» **Aim of the task**:
The lines from the beginning of the records below through the one holding "You are a computer-use" are to be copied exactly; leave the pictures out.
Records shown: Begin
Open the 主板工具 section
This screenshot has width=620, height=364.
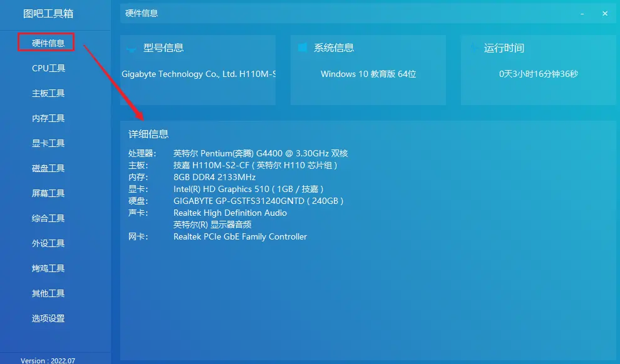(x=48, y=93)
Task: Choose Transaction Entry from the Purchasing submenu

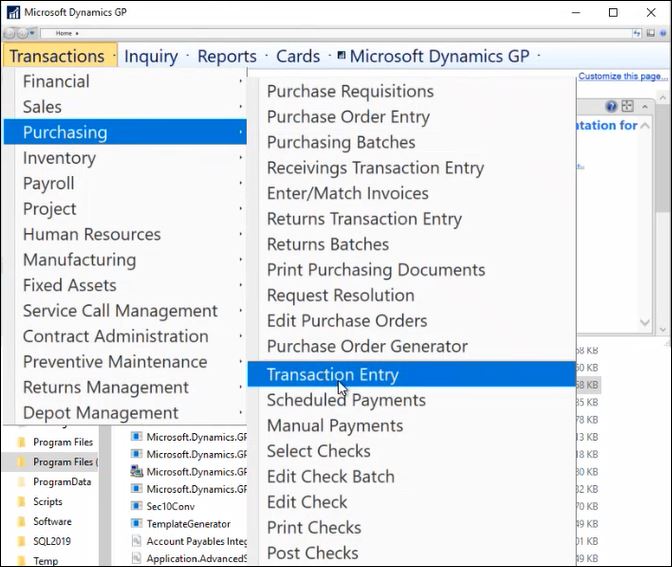Action: point(332,375)
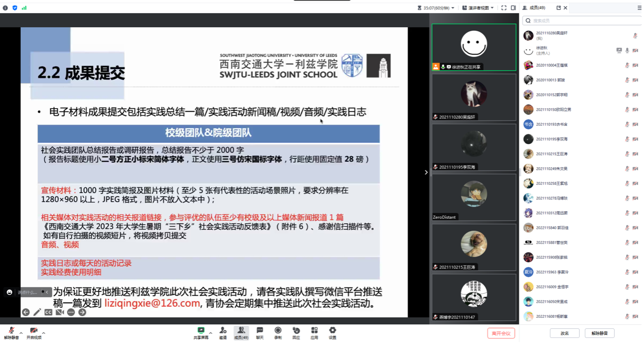
Task: Click the 离开会议 leave meeting button
Action: pyautogui.click(x=501, y=333)
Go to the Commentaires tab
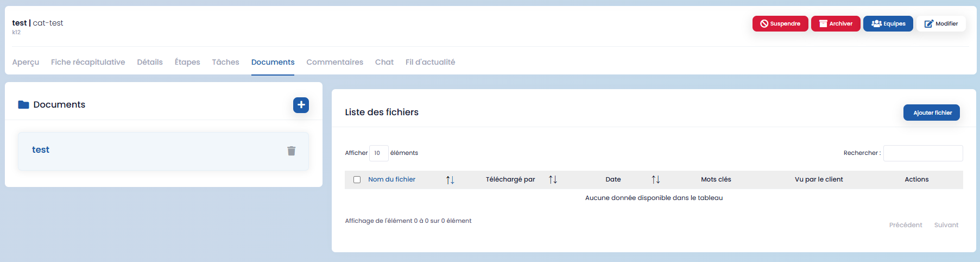Viewport: 980px width, 262px height. tap(334, 63)
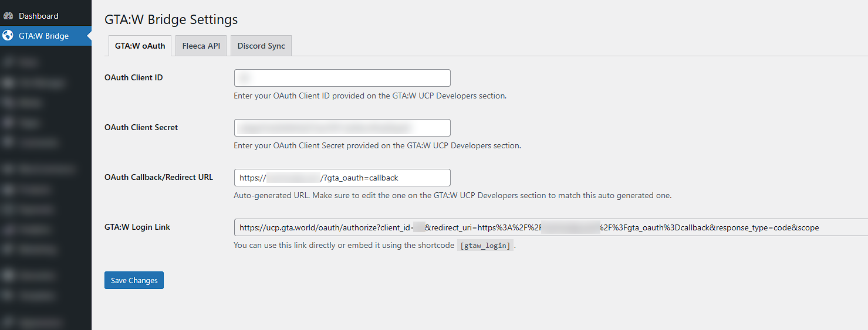Click the GTA:W Login Link field

coord(550,227)
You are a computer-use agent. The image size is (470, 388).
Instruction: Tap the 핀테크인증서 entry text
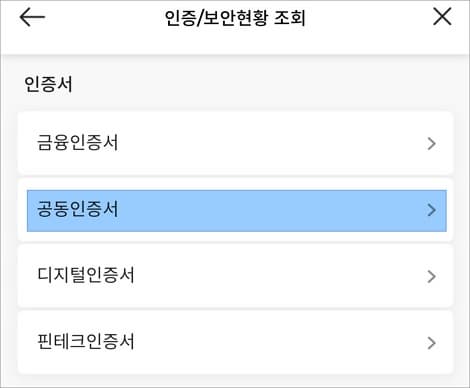[x=86, y=342]
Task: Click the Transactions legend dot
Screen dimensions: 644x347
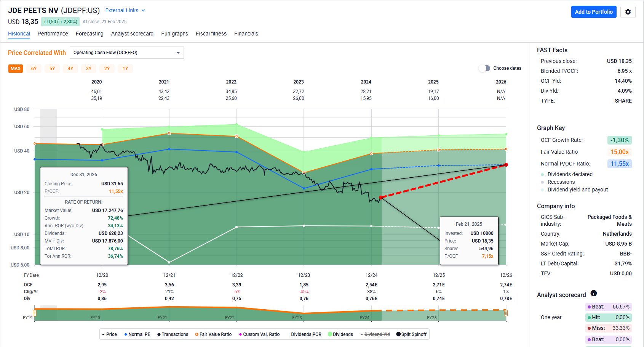Action: pyautogui.click(x=159, y=334)
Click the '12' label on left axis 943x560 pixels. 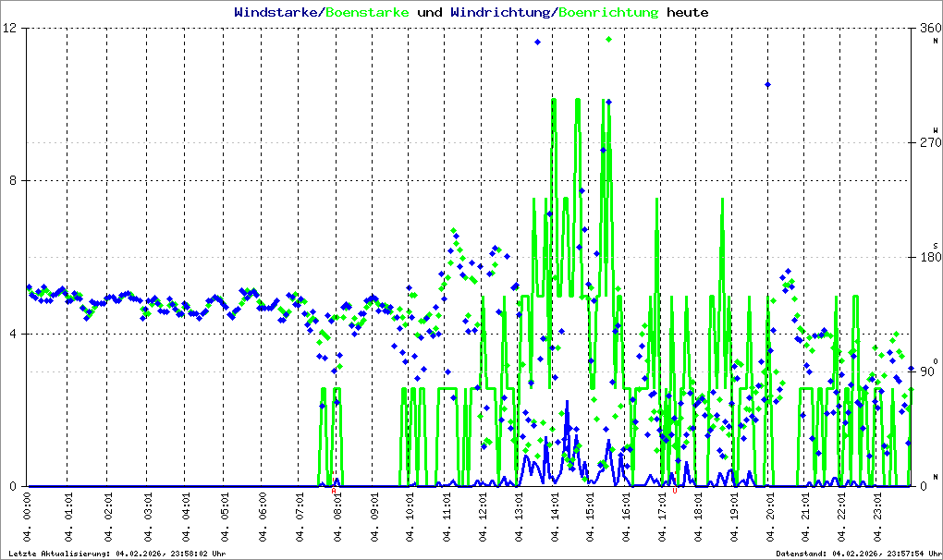pos(13,28)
Records shown: End
» **Solution to the exercise**:
Open the 主板工具 section
This screenshot has width=620, height=364.
(x=48, y=93)
Task: Choose Transaction Entry from the Purchasing submenu

Action: point(332,375)
Task: Click the 离开会议 leave meeting button
Action: pyautogui.click(x=501, y=333)
Go to the Commentaires tab
Viewport: 980px width, 262px height. tap(334, 63)
Click the GTA:W Login Link field

coord(550,227)
You are a computer-use agent. The image size is (470, 388).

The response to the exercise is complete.